THE Australian Refrigeration Council (ARC) has hailed the Turnbull government’s announcement that it will proceed with the controversial ‘effects test’ and tackle the misuse of market power by big businesses as “a big win for small business”.
ARC, which administers refrigerant handling licences and refrigerant trading authorisations on behalf of the federal government, described the policy decision as a big news given that more than 90 per cent of ARCTick-authorised businesses – professionals in the refrigeration/air-conditioning and automotive industry – have 15 employees or less.
According to the ARC, the key point point is that in business-to-business dealings, a small business will need only show that the actions of a big business “would likely have the effect” of creating an uneven playing field – hence the term “effects test”.
The Victorian Automobile Chamber of Commerce (VACC) has also praised the amendment as “a win for motorists and small automotive businesses”, particularly between independent smash repairers and large insurance conglomerates, and independent fuel retailers and the larger supermarket-operated chains.
“It’s the stone in the sling in the David and Goliath battle,” said VACC executive director Geoff Gwilym.
“Currently our body repair members report that they are being pressured to compromise on the quality of their work in order to meet insurer demands. With strengthened competition law, we hope to see a fairer deal for body repairers, in turn leading to better repairs for motorists.
“There have been no completely reliable levers to use against the misuse of market power in the past,” he added. “This has caused a lessening of competition and created a barrier to entry for many innovative people and companies from entering the marketplace.
“Small business operators will now be better able to compete in the marketplace. That is good for business, good for jobs and good for the community.”
Previously rejected by the Abbott government, the recommendation comes from the Competition Policy Review delivered last year by economist Ian Harper, who found that Australia’s current “misuse of market power provision” (in Section 46 of the Competition and Consumer Act) “is not reliably enforceable and permits anti-competitive conduct”.

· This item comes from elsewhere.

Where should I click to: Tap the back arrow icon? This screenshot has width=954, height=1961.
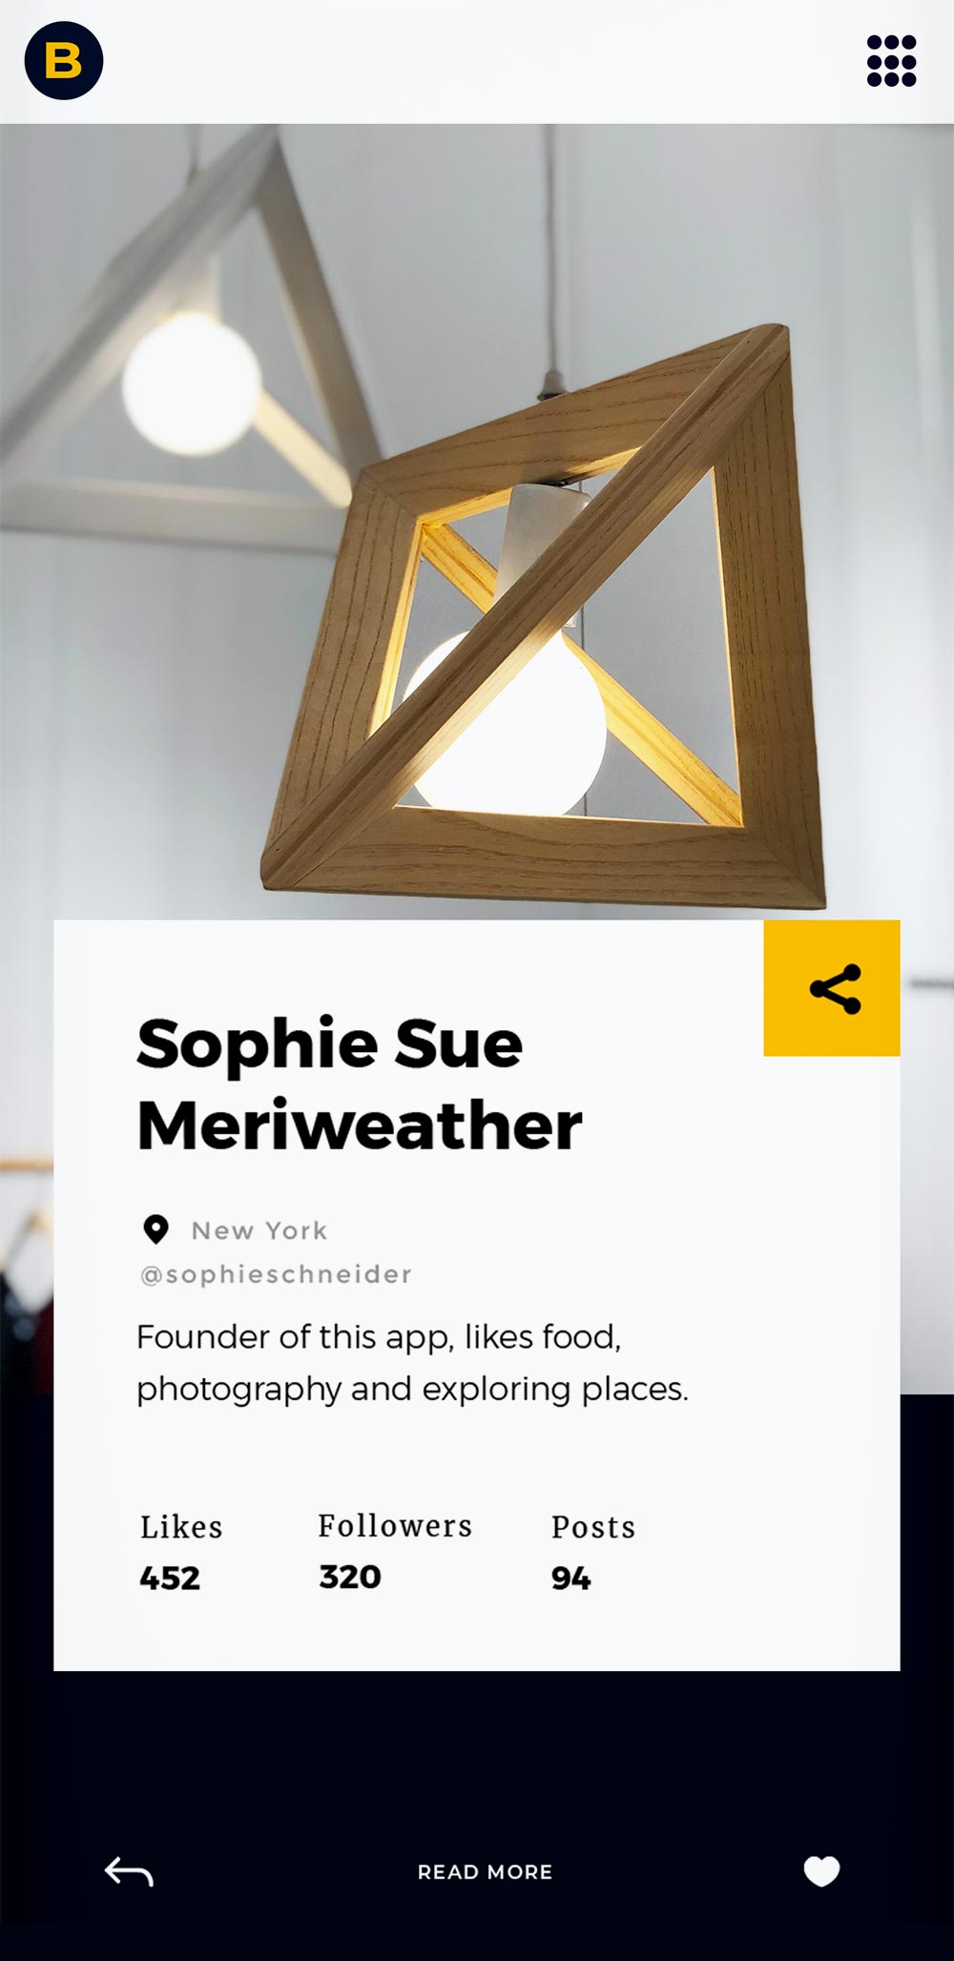(129, 1871)
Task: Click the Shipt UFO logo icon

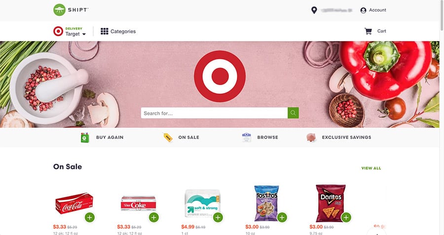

According to the Harper Review, “this slows the entry and expansion of new and innovative firms, delays the entry of new technologies into Australia and impedes economic growth in the long term”.
The new provision, which at the time of writing was still to be introduced to parliament, is said to be better able to deal with harm to competition in Australian markets, preventing companies with substantial market power “from engaging in conduct that has the purpose, effect or likely effect of substantially lessening competition”.
Essentially, the amendment aims to even things up between big and small businesses and allow legal redress for the little guys when a big one takes advantage of its market power for the purpose – or likely effect – of eliminating or substantially lessening competition.
The oft-cited example is predatory pricing, where a big company sets prices that are so low that the smaller competition simply cannot match them, forcing them out of the market.
In such a case, under current law, proving that the big business has misused its market power – compared to simply engaging in strong competition – has been difficult.
Imposing an effects test, on the other hand, will mean that the Australian Competition and Consumer Commission (ACCC) need only determine whether a company’s market power is substantial and that its actions lessen competition.
This would apply not just in terms of a company’s actions over a smaller player but whether they adversely affect competition in the marketplace as a whole.
“What this will do is ensure that our competition law works better to enable competition, to enable smaller businesses, emerging businesses, to be better able to compete because we know that while larger firms are often very innovative and often very competitive, they are more innovative if the hot breath of competition is coming down their neck,” Prime Minister Turnbull said.
“We want to have a competitive Australia. We want an Australia where every business, small or large, believes that the competition laws are protecting them and above all protecting competition.”
Among the opponents of the reform, the Business Council of Australia (BCA) argues that the proposed changes run counter to the principle of competition, discouraging big businesses from developing new and innovative products if the threat of lessening competition in the marketplace is hanging over them.
“If Australia wants to have an innovation-driven economy, this is poor policy,” said BCA president Catherine Livingstone.